Status of U.S. Reconstruction Efforts in Iraq

“The existence of the [reconstruction] gap simply means that the completion of the US-funded portion of Iraq’s reconstruction will leave many planned projects on the drawing board.”

— Special Inspector General for Iraq Reconstruction Stuart Bowen, 10/18/05

Where Has America’s Reconstruction Money Gone?

Congress appropriated more than $250 billion in taxpayer funds for Iraq, including approximately $20.9 billion in taxpayer funds for reconstruction projects in Iraq roughly two years ago. The vast majority of these reconstruction funds either have not been spent, have been used for other activities such as security, or have been squandered to waste, fraud, and abuse.

Nearly half of the reconstruction money remains unspent. According to the State Department’s most recent Weekly Status Report, only $12.0 billion of the $20.9 billion appropriated by Congress for reconstruction in the Fiscal Year 2003 and Fiscal Year 2004 Supplemental Appropriations bills has been spent. (11/30/05)

Another quarter of the funding was diverted from providing basic services to security costs and other priorities. According to the Government Accountability Office (GAO), the State Department had realigned over $4.7 billion from large electricity and water projects to other priorities, including security costs and training Iraqi security forces as the security situation deteriorated. (GAO-05-876)

Billions of dollars may have been lost to waste, fraud, and abuse. There is no reliable measurement indicating the total amount of funding lost to waste, fraud, and abuse, but all indications are that this amount is substantial. A report by the House Governmental Reform Committee’s minority staff has documented $1.4 billion in questioned and unsupported expenses by Halliburton in Iraq. (6/27/05) Inspector General teams auditing reconstruction contracts in Iraq have turned up several examples of misuse of American funds:

  • In a group of 54 contracts audited by one team, there were no papers or records of expenses for 10 of the contracts. (Los Angeles Times, 11/17/04)
  • U.S. administrators in the South-Central region could not account for $20.5 million in Development Funds for Iraq grants. (SIGIR quarterly report, 10/30/05)
  • “$7.3 million was mismanaged and $1.3 million entirely wasted” during construction of a police academy in Babylon, according to the Inspector General. (New York Times, 10/31/05)
  • At least three individuals have been charged with criminal violations in connection with Iraqi reconstruction contracting. The Special Inspector General’s office is looking into at least 50 other cases of possible criminal misconduct. (New York Times, 12/2/05, Washington Post, 11/18/05)
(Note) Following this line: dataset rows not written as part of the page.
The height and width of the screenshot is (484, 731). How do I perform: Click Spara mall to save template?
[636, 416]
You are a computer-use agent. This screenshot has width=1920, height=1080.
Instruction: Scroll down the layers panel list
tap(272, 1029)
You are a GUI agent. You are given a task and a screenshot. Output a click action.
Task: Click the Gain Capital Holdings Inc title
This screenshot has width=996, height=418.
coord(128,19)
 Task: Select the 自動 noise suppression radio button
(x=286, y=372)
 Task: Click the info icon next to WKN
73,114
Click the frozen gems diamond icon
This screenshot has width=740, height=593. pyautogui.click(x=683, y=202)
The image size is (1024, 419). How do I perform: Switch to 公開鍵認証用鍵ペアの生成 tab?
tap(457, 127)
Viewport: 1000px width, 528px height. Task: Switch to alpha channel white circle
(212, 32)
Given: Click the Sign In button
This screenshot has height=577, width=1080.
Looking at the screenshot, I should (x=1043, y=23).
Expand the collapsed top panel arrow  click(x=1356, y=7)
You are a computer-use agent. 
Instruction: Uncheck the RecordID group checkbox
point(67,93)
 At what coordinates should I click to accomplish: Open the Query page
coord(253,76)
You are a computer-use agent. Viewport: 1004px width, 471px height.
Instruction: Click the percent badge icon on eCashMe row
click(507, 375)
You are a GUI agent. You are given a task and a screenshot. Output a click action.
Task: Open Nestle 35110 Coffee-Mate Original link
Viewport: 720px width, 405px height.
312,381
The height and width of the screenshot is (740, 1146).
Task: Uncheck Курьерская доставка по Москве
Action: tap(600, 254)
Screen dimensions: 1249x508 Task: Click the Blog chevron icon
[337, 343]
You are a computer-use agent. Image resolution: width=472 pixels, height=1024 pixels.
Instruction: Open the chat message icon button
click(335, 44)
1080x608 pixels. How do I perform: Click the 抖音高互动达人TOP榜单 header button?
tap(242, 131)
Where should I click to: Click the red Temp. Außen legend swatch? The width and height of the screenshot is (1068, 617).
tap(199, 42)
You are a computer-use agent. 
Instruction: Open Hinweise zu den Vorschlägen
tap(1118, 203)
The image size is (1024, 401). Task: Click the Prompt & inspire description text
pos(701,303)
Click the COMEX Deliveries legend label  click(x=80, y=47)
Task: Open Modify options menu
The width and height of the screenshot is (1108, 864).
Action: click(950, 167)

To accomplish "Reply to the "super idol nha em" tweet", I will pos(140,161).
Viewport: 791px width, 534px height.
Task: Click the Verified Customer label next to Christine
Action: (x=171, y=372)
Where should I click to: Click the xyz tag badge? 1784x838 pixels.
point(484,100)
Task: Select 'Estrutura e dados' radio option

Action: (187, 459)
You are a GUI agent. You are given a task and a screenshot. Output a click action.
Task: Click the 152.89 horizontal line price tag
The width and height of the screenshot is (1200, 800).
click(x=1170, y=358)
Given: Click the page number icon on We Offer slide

Security costs are eating up a large share of expended reconstruction funds. Security costs are eating into the funding available for reconstruction projects, forcing the U.S. to scale back and cancel projects, and delaying the implementation of other projects. According to USA Today, “the higher-than expected costs of protecting workers [on reconstruction projects] against insurgent attacks – about 25 cents of every reconstruction dollar now pays for security – has sent the cost of projects skyward. The result: some projects have been eliminated and others cut back.” While security costs are now estimated to account for 25 percent of expenditures, State Department Inspector General Howard Krongard has “said that in some extreme cases, 80 percent of a project’s cost is spent on security.” (Washington Post, 10/19/05)

A small portion of reconstruction funds has actually been spent on reconstruction projects, with limited results. It appears that significantly less than $7 billion of the $20 billion appropriated has actually been spent on reconstruction activities. Not surprisingly, this small fraction has been minimally effective. For example, the GAO has reported that many of the reconstruction projects already completed have fallen flat. While there is not sufficient data to estimate how many projects have failed, the GAO documented that “U.S.-funded water and sanitation projects representing $52 million of approximately $200 million spent on completed projects,” or one-quarter of the work, “were inoperable or were operating at lower than normal capacity.” (GAO-06-179T)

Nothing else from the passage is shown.